● Exercise goal
Please copy all of the records below word for word, with no changes.
--- begin Data for the task ---
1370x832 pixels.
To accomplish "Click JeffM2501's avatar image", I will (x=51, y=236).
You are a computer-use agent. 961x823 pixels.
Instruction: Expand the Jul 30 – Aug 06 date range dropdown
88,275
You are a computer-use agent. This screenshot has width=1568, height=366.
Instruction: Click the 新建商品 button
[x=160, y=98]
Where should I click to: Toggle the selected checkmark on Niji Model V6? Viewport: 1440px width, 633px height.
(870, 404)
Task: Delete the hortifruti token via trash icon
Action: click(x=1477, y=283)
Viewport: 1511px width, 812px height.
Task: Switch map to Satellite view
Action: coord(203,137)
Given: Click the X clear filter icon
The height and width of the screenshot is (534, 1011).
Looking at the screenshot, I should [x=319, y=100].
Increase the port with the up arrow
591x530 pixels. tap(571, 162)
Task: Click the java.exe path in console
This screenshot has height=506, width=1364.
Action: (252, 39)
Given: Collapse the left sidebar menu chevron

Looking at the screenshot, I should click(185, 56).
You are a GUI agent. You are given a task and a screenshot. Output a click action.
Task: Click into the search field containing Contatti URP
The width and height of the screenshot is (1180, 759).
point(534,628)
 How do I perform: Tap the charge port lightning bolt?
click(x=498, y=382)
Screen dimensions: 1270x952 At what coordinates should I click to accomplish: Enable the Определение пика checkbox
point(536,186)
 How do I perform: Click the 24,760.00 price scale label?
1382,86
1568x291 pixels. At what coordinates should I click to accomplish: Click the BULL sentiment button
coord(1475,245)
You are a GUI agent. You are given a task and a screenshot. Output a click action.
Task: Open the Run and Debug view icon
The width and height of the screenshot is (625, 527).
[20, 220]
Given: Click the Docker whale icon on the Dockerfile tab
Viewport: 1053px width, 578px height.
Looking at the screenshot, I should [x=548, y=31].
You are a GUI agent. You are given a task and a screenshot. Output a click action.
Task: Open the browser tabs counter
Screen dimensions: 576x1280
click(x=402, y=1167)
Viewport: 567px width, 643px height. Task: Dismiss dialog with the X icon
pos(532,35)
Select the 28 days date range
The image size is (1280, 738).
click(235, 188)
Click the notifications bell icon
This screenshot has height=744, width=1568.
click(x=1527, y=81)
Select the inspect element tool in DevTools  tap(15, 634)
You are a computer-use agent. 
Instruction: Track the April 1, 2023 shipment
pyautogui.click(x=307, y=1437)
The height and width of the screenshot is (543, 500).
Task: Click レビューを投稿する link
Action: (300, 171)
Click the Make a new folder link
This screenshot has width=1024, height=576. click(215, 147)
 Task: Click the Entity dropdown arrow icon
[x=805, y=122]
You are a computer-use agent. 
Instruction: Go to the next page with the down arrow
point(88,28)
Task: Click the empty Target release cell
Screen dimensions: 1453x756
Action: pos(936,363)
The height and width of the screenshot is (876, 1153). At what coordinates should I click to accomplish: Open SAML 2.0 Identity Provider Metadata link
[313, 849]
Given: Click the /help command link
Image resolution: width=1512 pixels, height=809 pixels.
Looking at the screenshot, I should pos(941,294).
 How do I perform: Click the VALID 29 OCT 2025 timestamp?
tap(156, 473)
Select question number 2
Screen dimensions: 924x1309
--- end Data for the task ---
● In response
1370x832 pixels.
To accomplish "Click JeffM2501's avatar image", I will (x=51, y=236).
You are a computer-use agent. 961x823 pixels.
Instruction: Expand the Jul 30 – Aug 06 date range dropdown
88,275
You are a computer-use agent. This screenshot has width=1568, height=366.
Instruction: Click the 新建商品 button
[x=160, y=98]
Where should I click to: Toggle the selected checkmark on Niji Model V6? Viewport: 1440px width, 633px height.
(870, 404)
Task: Delete the hortifruti token via trash icon
Action: click(x=1477, y=283)
Viewport: 1511px width, 812px height.
Task: Switch map to Satellite view
Action: coord(203,137)
Given: Click the X clear filter icon
The height and width of the screenshot is (534, 1011).
Looking at the screenshot, I should [x=319, y=100].
Increase the port with the up arrow
591x530 pixels. tap(571, 162)
Task: Click the java.exe path in console
This screenshot has height=506, width=1364.
Action: (252, 39)
Given: Collapse the left sidebar menu chevron

Looking at the screenshot, I should click(185, 56).
You are a GUI agent. You are given a task and a screenshot. Output a click action.
Task: Click into the search field containing Contatti URP
The width and height of the screenshot is (1180, 759).
point(534,628)
 How do I perform: Tap the charge port lightning bolt?
click(x=498, y=382)
Screen dimensions: 1270x952 At what coordinates should I click to accomplish: Enable the Определение пика checkbox
point(536,186)
 How do I perform: Click the 24,760.00 price scale label?
1382,86
1568x291 pixels. At what coordinates should I click to accomplish: Click the BULL sentiment button
coord(1475,245)
You are a GUI agent. You are given a task and a screenshot. Output a click action.
Task: Open the Run and Debug view icon
The width and height of the screenshot is (625, 527).
[20, 220]
Given: Click the Docker whale icon on the Dockerfile tab
Viewport: 1053px width, 578px height.
Looking at the screenshot, I should [x=548, y=31].
You are a GUI agent. You are given a task and a screenshot. Output a click action.
Task: Open the browser tabs counter
Screen dimensions: 576x1280
click(x=402, y=1167)
Viewport: 567px width, 643px height. Task: Dismiss dialog with the X icon
pos(532,35)
Select the 28 days date range
The image size is (1280, 738).
click(235, 188)
Click the notifications bell icon
This screenshot has height=744, width=1568.
click(x=1527, y=81)
Select the inspect element tool in DevTools  tap(15, 634)
You are a computer-use agent. 
Instruction: Track the April 1, 2023 shipment
pyautogui.click(x=307, y=1437)
The height and width of the screenshot is (543, 500).
Task: Click レビューを投稿する link
Action: (300, 171)
Click the Make a new folder link
This screenshot has width=1024, height=576. click(215, 147)
 Task: Click the Entity dropdown arrow icon
[x=805, y=122]
You are a computer-use agent. 
Instruction: Go to the next page with the down arrow
point(88,28)
Task: Click the empty Target release cell
Screen dimensions: 1453x756
Action: pos(936,363)
The height and width of the screenshot is (876, 1153). At what coordinates should I click to accomplish: Open SAML 2.0 Identity Provider Metadata link
[313, 849]
Given: Click the /help command link
Image resolution: width=1512 pixels, height=809 pixels.
Looking at the screenshot, I should pos(941,294).
 How do I perform: Click the VALID 29 OCT 2025 timestamp?
tap(156, 473)
Select question number 2
Screen dimensions: 924x1309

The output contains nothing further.